The WEATHER project, also funded through the 7th framework programme of the European Union, Directorate General for Research and Technical Development, runs from November 2009 to May 2012. It aims to analyse the economic costs of climate change for transport systems in Europe and explores ways for reducing them in the context of sustainable policy design.

The EWENT project (Extreme Weather impacts on European Networks of Transport) is a direct partner activity to WEATHER, funded by the Directorate General for Research and Technical Development (DG-RTD).

The goal of EWENT is to estimate and monetise the disruptive effects of extreme weather events on the operation and performance of the EU transportation system. The methodological approach is based on generic risk management framework that follows a standardised process starting from the identification of hazardous extreme weather phenomena, followed by impact assessment and concluded by mitigation and risk control measures.

Coordinated by the UIC, the ARISCC project (Adapting Rail Infrastructure to Climatic Change) aims to provide concrete rail response to the challenge not only to survive the extreme weather conditions, but also to recover quickly from them and to be able to function in abnormal circumstances. It provides the best practises and guidelines for UIC members and develops sophisticated messages to decision makers on rail infrastructure maintenance and investments.

The role of EIM

EIM plays an important role as a European coordinator on climate change adaptation, in particular concerning the winter issues. Indeed, political, technical and communication aspects need to be addressed in order to have an efficient EU cooperation.

However, cooperation among rail infrastructure managers from different countries is not enough to guarantee the success of the rail sector’s adaptation strategy. Therefore, EIM works closely with other actors of the rail business, such as railway undertakings (CER) and railway manufacturers (UNIFE) in order to streamline the efforts in the fight against the effects of climate change.

Finding the necessary funds is the essential step in order to turn good intentions into reality. Therefore, EIM calls on the European Union to properly consider the effects of climate change on transport infrastructure, and to help to procure the necessary financial support to enable rail infrastructure to properly adapt to the extreme weather conditions in an economically sensible way.

Moreover, adaptation is an issue that needs to be properly addressed in an urgent way. It has to be seen as part of a package together with other measures related to the EU’s climate change policies, such as the more well-known mitigation efforts. With the EU’s adopted objective to keep overall temperature increase to no more than 2°C, limiting the scale and the frequency of extreme climatic events, mitigation measures will help to reduce the increasing need and cost of adaptation measures over the next decades. Any adaptation strategy for transport could thus be supported by mitigation measures such as the internalisation of external costs of transport.
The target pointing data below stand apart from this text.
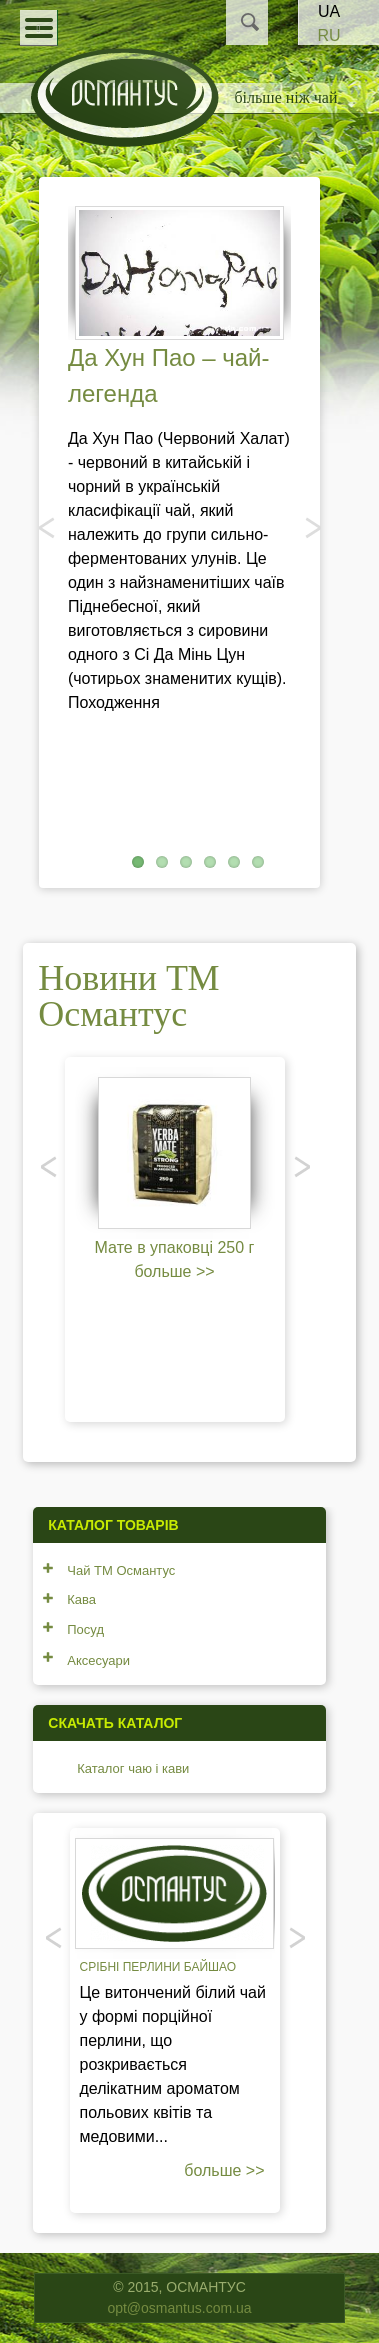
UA (329, 11)
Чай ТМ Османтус (121, 1570)
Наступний (311, 527)
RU (328, 35)
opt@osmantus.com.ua (179, 2308)
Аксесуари (98, 1660)
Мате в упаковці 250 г (175, 1247)
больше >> (174, 1271)
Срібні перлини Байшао (158, 1967)
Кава (81, 1599)
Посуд (85, 1629)
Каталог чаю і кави (133, 1768)
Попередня (48, 527)
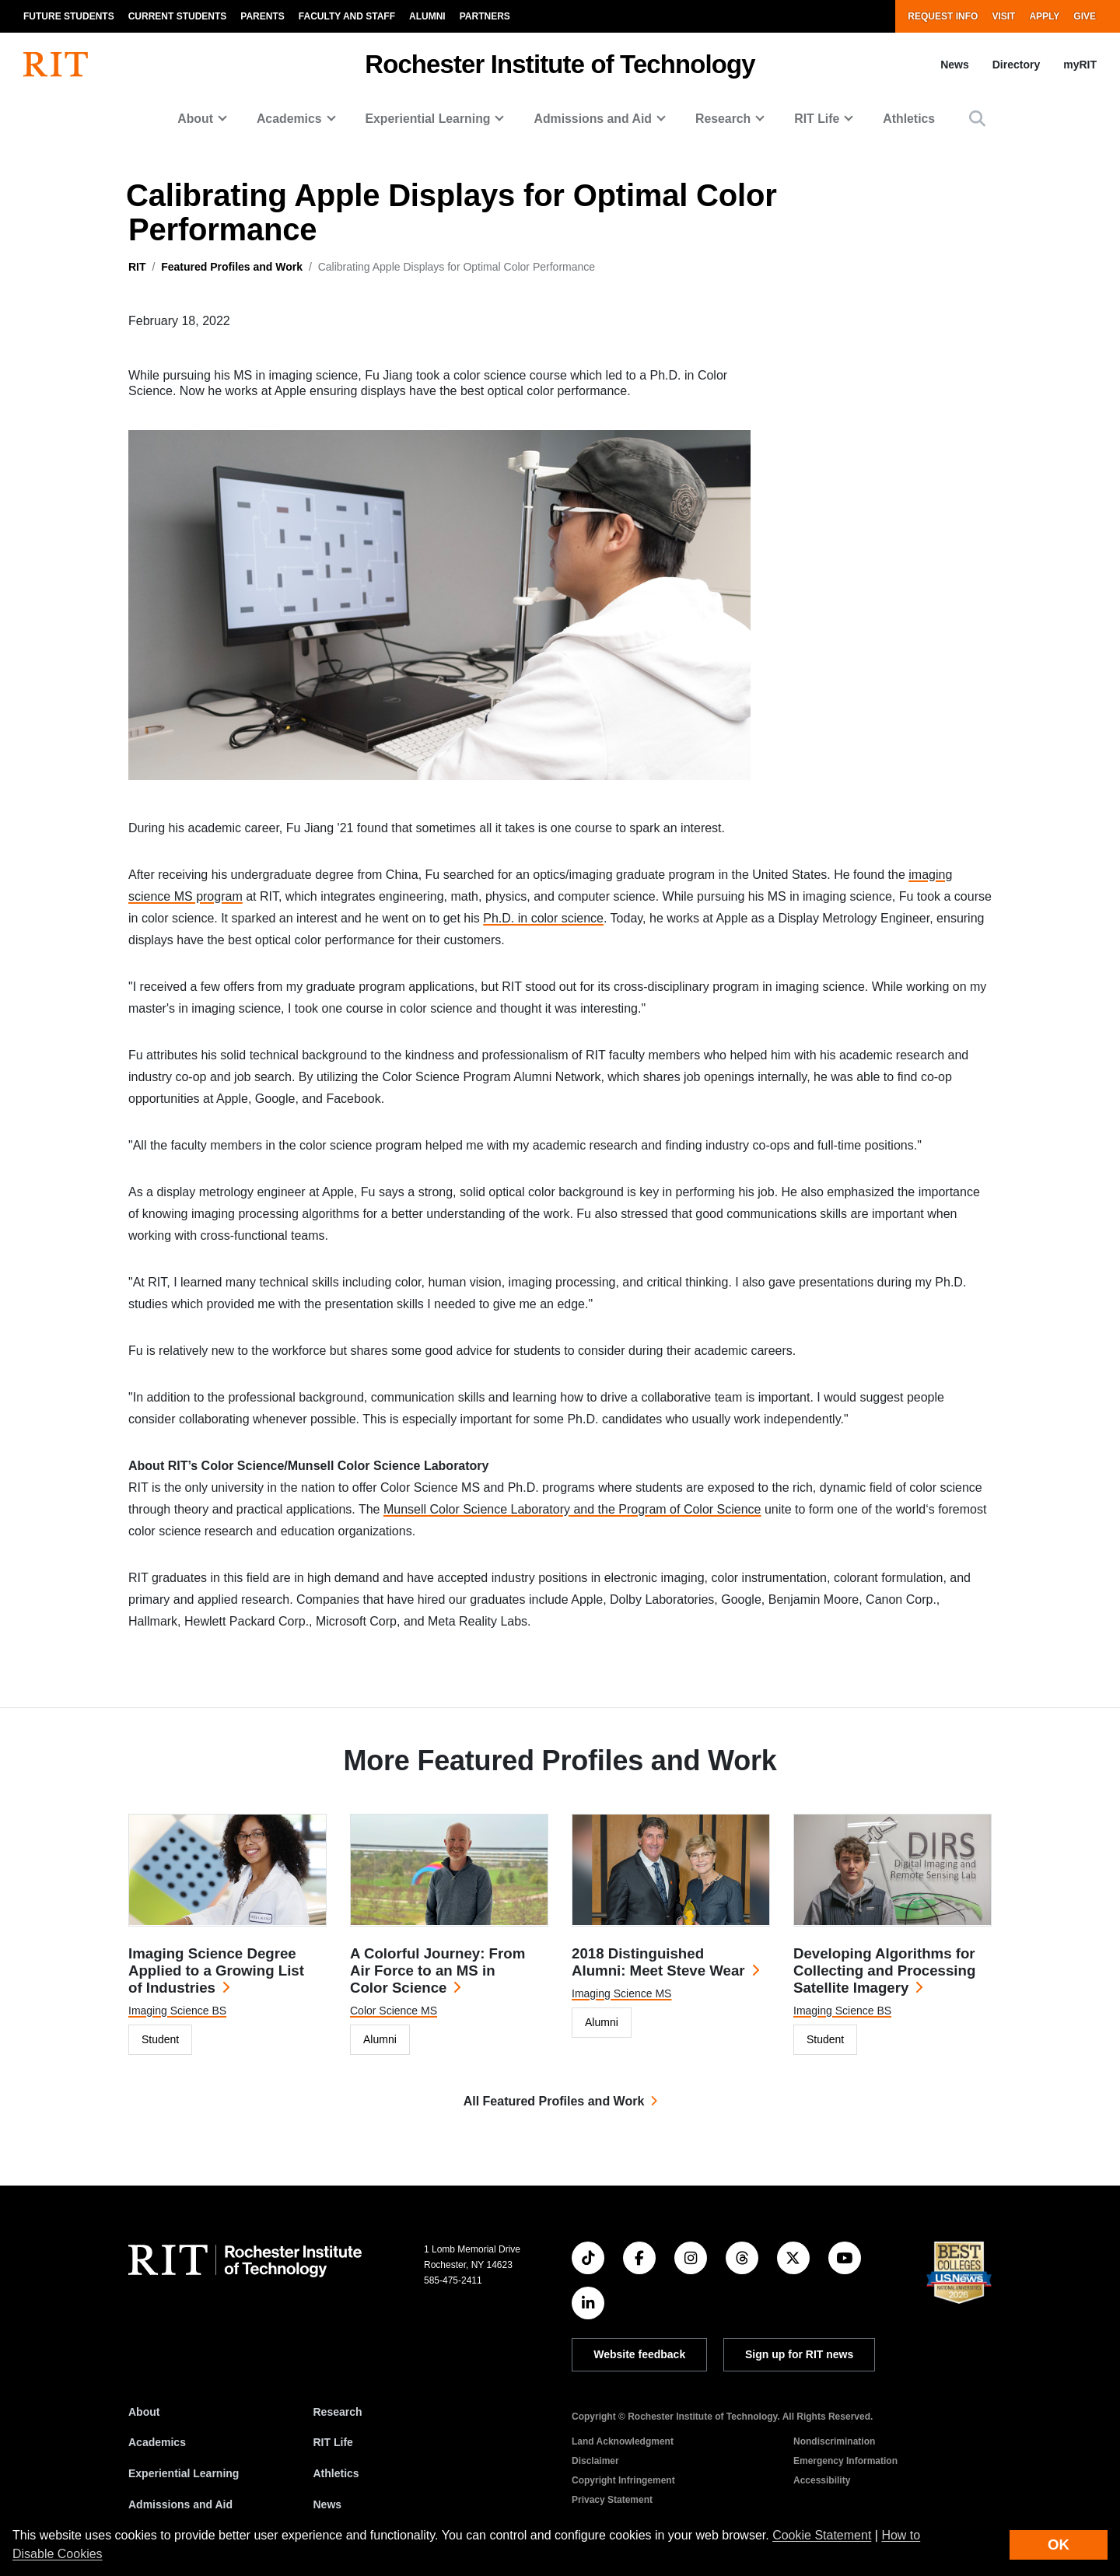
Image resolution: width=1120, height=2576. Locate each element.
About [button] (195, 118)
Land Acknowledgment (623, 2441)
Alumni (427, 16)
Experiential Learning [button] (428, 118)
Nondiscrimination (834, 2441)
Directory (1016, 64)
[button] (977, 118)
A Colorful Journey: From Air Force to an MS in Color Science (437, 1970)
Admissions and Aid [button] (593, 118)
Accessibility (821, 2480)
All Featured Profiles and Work (554, 2101)
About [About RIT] (143, 2412)
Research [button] (723, 118)
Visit (1003, 16)
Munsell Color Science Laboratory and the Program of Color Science (572, 1509)
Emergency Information (845, 2460)
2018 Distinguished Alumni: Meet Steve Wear (658, 1962)
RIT (137, 267)
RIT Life (333, 2442)
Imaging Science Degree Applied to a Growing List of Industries (216, 1970)
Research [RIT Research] (337, 2412)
Tackling causes and effects of climate change at the same time would just be the most logical thing to do. The European Rail Infrastructure Managers are ready for these fights.

About the Author

Hendrik Abma

Hendrik Abma started work at the EIM as Executive Director on 1 September 2010. He replaced Michael Robson who retired after four years as the Head of the EIM’s secretariat in Brussels. Hendrik Abma graduated with a Law Degree in Public Administration. He has worked with the European Commission and the German Federal Ministry of Economic Affairs and has held several positions in the European trade associations sector in Brussels.